Tuesday, August 16, 2016

Why Modi Shouldn’t Have Tom-Tommed Air India’s Brief Flirtation With Profit

One of the few dubious claims Narendra Modi made during his Independence Day speech was about bringing Air India back to profits. “Air India was infamous for incurring losses. My government has succeeded in bringing Air India to a situation of clocking operational profit,” he said.

That should be news to most of us. Not that the airline is losing money, but what it has made is an “operating profit” – that is, a cash profit before setting off other key costs and carry-forward losses. A Business Standard report notes that the airline may have made an operational profit of around Rs 100-110 crore in 2015-16, which at best means that it is not continuing to bleed. But the real numbers are likely to be a fresh loss of Rs 2,636 crore in 2015-16, but down from the massive Rs 5,859 crore in the year before. Even this has been possible only due to the Rs 30,000-crore bailout from government, of which Rs 22,280 crore has already been disbursed.

But this situation of operational profit cannot be presumed to continue. Last year, every private airline was making money hand over fist due to the steep decline in jet fuel prices. Jet Airways, which reported its biggest ever loss in 2014-15, disclosed its biggest-ever profit in 2015-16 of Rs 1,173 crore. SpiceJet, which was skidding badly in 2014-15 when the Marans of Sun TV handed over the company to Ajay Singh, reported a Rs 407-crore profit in 2015-16. So it is hardly a surprise that Air India too managed to keep its head above water.
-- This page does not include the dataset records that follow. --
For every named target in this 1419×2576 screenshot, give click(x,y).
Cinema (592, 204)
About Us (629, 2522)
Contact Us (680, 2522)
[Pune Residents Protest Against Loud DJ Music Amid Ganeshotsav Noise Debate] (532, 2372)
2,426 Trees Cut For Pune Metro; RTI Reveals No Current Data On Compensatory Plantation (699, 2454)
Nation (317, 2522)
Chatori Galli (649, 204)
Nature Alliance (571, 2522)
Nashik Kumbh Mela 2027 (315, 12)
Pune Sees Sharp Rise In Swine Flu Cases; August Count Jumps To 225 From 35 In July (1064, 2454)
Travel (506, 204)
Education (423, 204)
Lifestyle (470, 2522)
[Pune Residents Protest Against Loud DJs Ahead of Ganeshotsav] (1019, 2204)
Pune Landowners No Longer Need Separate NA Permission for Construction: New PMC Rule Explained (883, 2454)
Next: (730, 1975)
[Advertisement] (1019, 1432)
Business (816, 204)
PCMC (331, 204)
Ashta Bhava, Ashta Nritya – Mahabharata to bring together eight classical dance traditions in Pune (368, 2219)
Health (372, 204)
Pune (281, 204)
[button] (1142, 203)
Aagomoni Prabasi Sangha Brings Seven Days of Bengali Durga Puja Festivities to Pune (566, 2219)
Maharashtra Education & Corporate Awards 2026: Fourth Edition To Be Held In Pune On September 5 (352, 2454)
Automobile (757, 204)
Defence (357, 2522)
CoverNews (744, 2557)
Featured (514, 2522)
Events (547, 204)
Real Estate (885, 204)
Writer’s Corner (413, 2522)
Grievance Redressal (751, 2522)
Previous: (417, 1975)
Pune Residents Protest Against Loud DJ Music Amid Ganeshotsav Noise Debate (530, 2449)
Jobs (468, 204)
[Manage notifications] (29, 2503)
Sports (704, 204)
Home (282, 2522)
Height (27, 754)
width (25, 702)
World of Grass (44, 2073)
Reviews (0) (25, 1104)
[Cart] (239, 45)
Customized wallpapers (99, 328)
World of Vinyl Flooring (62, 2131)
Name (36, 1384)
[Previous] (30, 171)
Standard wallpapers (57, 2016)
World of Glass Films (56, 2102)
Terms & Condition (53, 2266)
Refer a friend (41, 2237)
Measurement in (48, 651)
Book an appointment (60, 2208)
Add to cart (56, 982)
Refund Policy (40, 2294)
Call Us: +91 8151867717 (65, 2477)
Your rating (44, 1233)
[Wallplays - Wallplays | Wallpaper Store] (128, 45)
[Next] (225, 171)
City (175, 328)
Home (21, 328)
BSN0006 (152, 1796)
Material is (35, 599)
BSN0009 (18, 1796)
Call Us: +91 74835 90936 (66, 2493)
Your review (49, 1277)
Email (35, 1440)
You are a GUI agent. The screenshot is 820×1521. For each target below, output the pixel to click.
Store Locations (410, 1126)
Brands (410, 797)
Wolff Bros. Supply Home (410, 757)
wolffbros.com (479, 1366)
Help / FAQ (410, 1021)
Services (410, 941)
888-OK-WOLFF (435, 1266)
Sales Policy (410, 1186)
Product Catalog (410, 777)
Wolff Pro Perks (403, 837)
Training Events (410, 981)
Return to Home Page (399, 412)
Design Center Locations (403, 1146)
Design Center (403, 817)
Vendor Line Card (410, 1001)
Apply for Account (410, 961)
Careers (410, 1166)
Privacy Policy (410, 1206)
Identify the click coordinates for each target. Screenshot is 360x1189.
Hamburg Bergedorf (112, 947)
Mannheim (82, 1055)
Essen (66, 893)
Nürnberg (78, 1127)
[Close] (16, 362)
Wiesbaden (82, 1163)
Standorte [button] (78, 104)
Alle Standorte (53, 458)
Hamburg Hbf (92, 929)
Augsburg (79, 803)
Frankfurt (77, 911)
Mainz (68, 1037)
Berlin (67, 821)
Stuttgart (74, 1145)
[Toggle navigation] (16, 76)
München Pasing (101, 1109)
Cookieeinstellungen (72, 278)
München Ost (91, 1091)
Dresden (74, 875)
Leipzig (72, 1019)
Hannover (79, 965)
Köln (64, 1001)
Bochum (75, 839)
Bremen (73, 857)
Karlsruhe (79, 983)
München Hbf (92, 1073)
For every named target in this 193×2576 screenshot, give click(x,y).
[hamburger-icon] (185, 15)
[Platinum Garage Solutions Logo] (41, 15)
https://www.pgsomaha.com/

But with fares remaining competitive, 2016-17 will separate the men from the boys. Jet Airways, which reported its first quarter results last week, saw a sharp 53 percent fall in standalone profits to Rs 103 crore from Rs 221 crore in the corresponding quarter of 2015-16. Naresh Goyal, the Jet Chairman, had this to say: “Due to the intense competitive environment, industry yields were under pressure in Q1 and the trend is expected to continue in Q2.”

It is thus unlikely that Air India is going to shine like a diamond this year, especially when its more competitive peers too are saying the going is tough.

However, the real reason why the Prime Minister should not expect any miracles from Air India in future is simple: it has a faulty public sector DNA, and it simply does not have the right cost structure or business model to be profitable in the long run. It will be sorely tested the minute the cheap fare jamboree ends. Worse, it has the most unionised employee base, thus making it less amenable to cost reductions.

Air India claims a current aircraft-to-employee ratio of 114 while industry leader Indigo’s figures are around 102 per plane. But Air India managed to achieve this only by hiving off labour-intensive functions like ground handling, engineering and MRO (maintenance, repair, operations) services to get here. It chopped off muscle to show less flab.

Air India is now a distant No 3, with a market share of just 15.5 percent, far behind Indigo’s 37.9 percent in June 2016 and Jet’s 19.1 percent. It is not the price-setter, and is in no shape to set the terms in the Indian aviation market.